Ida B. Wells was born on July 16, 1862, on a plantation in Holly Springs, Mississippi. She was the oldest of eight children born to James and Lizzie Wells. Her father, who was enslaved, was a skilled carpenter and was able to make his own money and gain a kind of freedom that made him very active in fighting for freedom. He was a so-called “race man.”
In September 1878, tragedy struck the Wells family when both James and Lizzie succumbed to yellow fever following an epidemic that also claimed a sibling. Ida, who had been visiting her grandmother’s farm near Holly Springs at the time and was spared.
She and her remaining siblings were split up, and she went to live with a relative in Memphis, Tennessee, where she immersed herself in education and justice.
She went on to help create The Crisis with W.E.B. Dubois, where she went around the country chronicling cases of rape, murder and lynching.
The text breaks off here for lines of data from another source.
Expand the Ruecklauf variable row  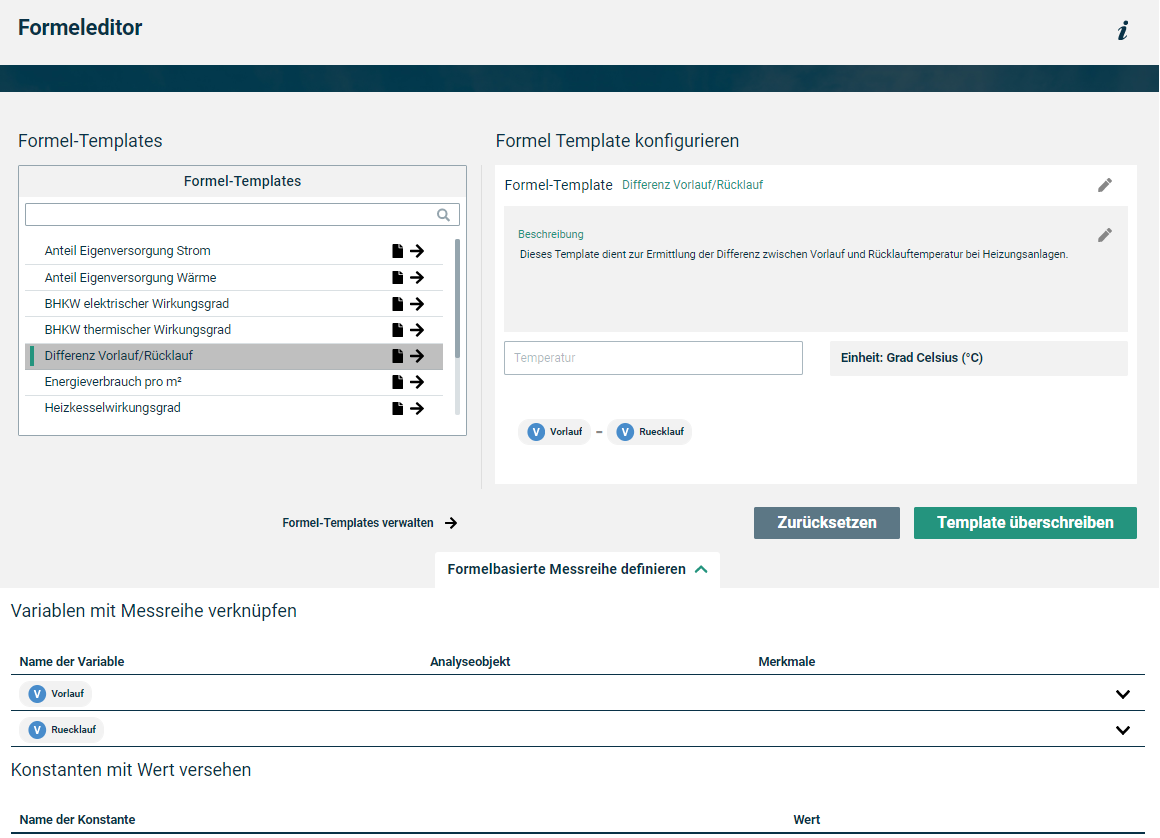(x=1122, y=730)
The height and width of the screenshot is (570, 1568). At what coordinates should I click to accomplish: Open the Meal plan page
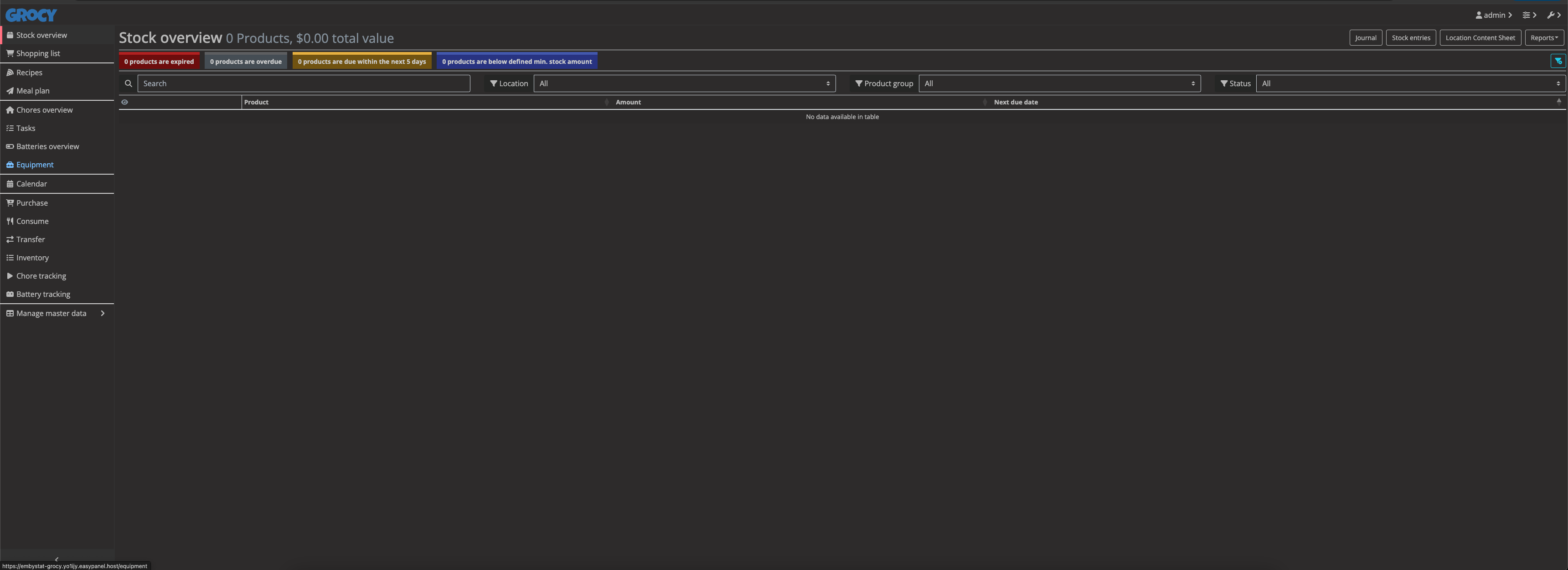click(31, 90)
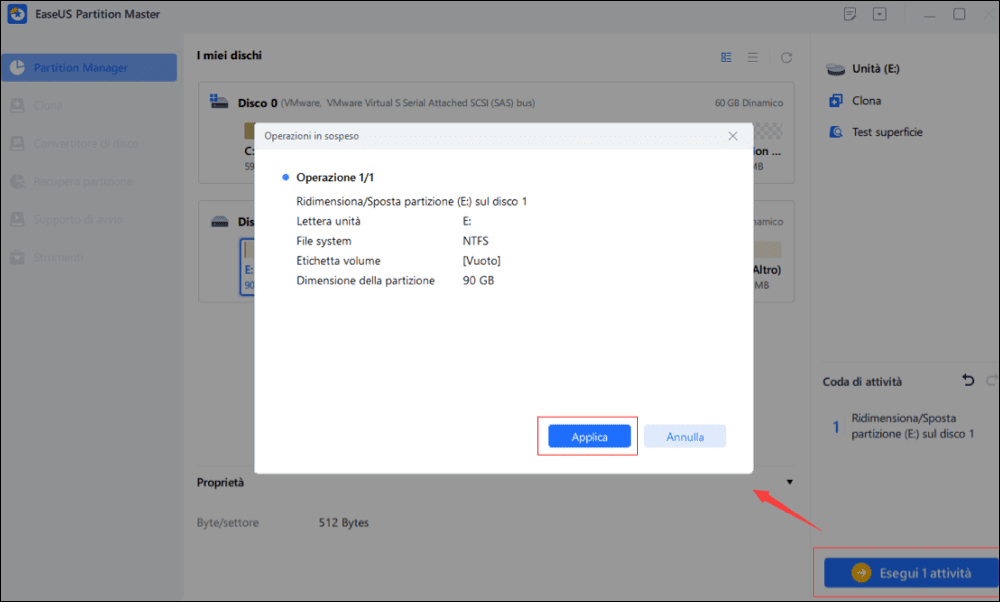This screenshot has width=1000, height=602.
Task: Open Partition Manager in sidebar
Action: (89, 68)
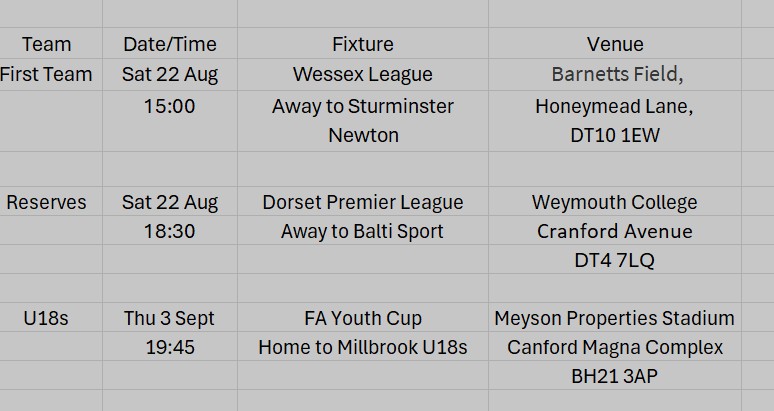Click the Home to Millbrook U18s cell
The width and height of the screenshot is (774, 411).
(x=363, y=347)
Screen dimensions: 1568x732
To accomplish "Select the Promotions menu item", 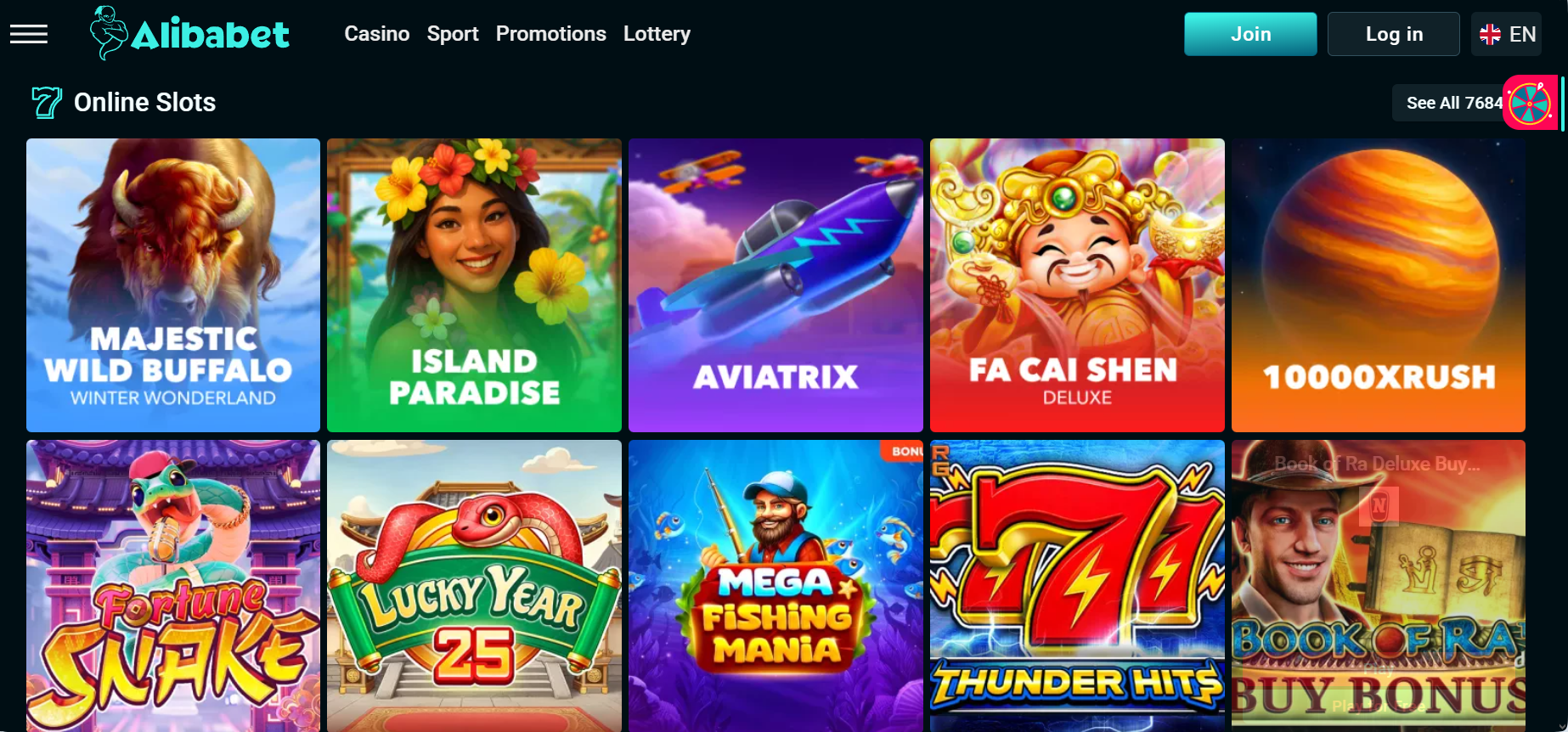I will point(551,34).
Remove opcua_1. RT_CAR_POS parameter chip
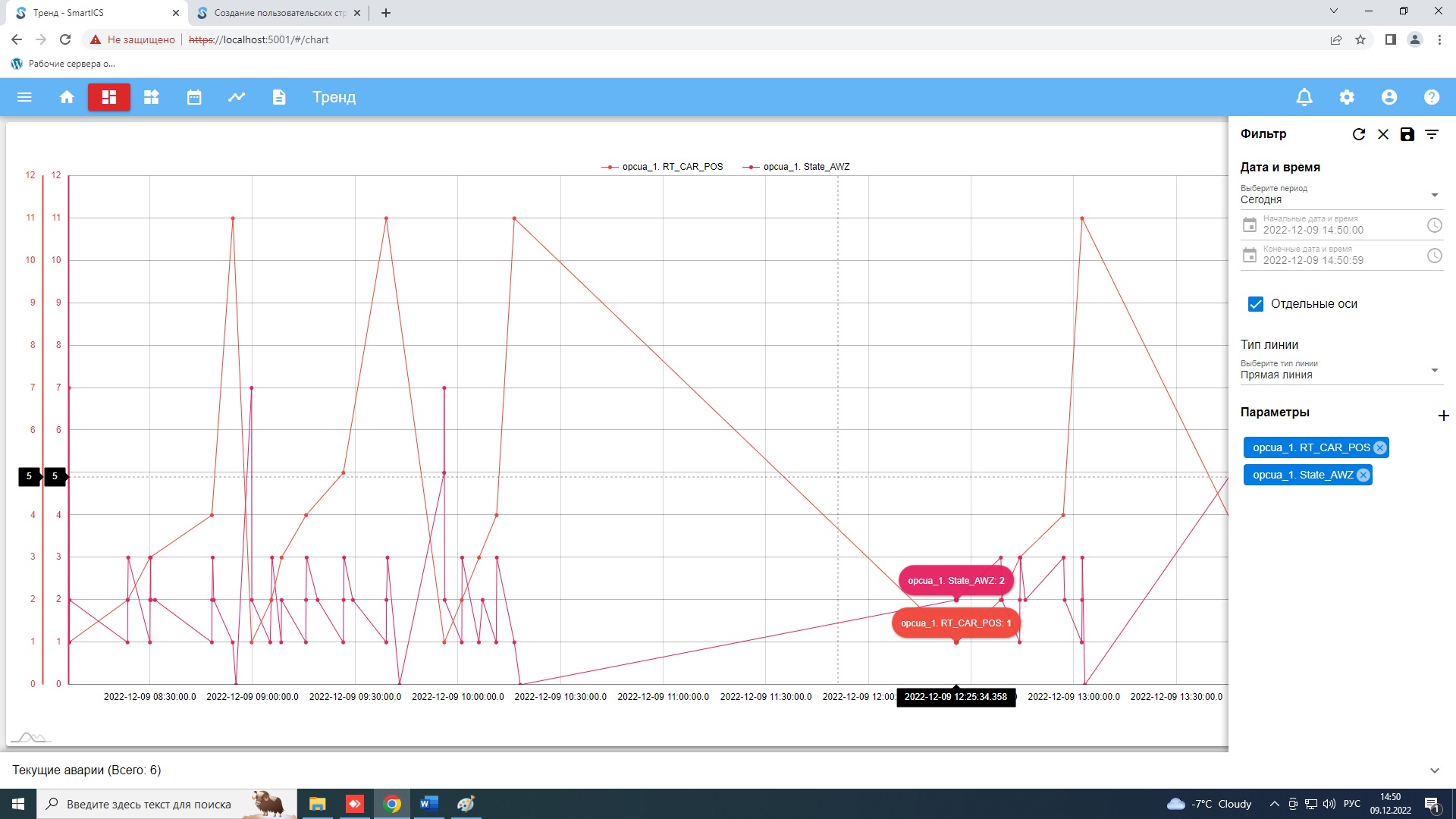Image resolution: width=1456 pixels, height=819 pixels. click(x=1380, y=448)
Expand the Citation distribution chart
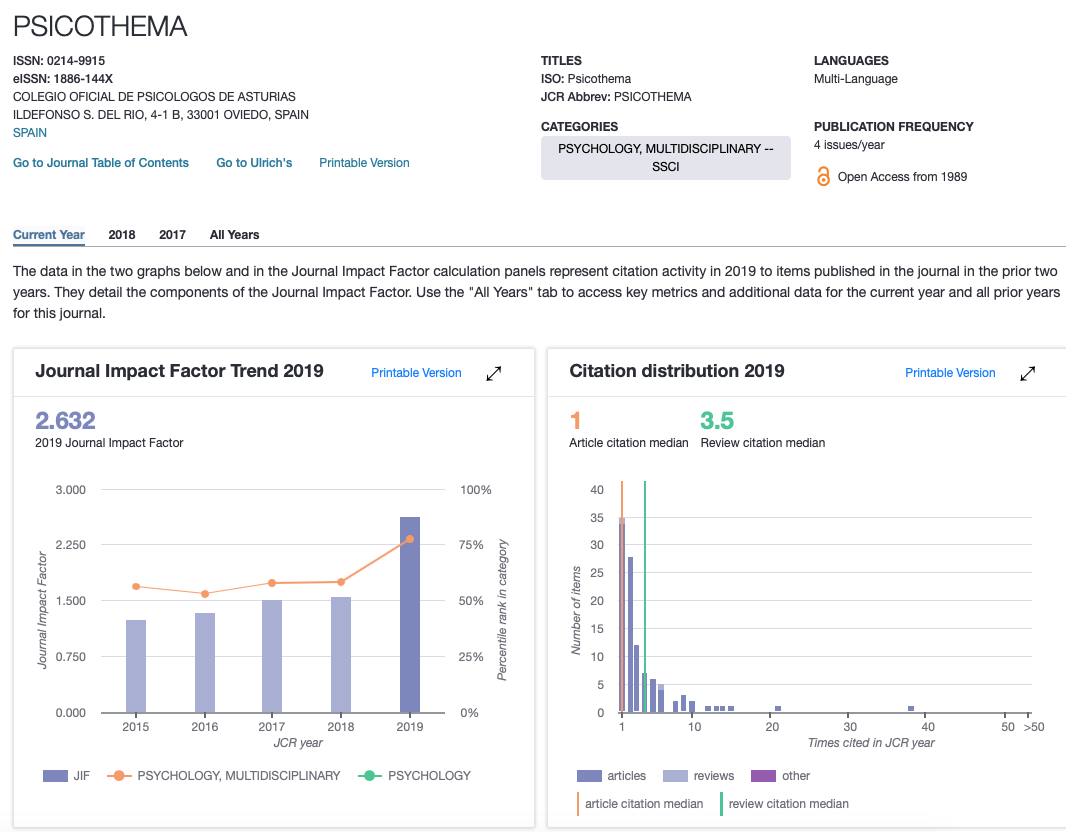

She gave voice to the voiceless and recorded their stories in the annals of history.
In 2020, the pioneering journalist was awarded a posthumous special citation during the announcement of the 2020 Pulitzer Prize winners. Several journalists, including Nikole Hannah-Jones, Ron Nixon and Topher Sanders, founded The Ida B. Wells Society for Investigative Reporting in 2016 as “a news trade organization dedicated to increasing and retaining reporters and editors of color in the field of investigative reporting.”
Wells was recognized “for her outstanding and courageous reporting on the horrific and vicious violence against African Americans during the era of lynching.”
Ida B. Wells was recently named a History Change Maker on “The Karen Hunter Show.”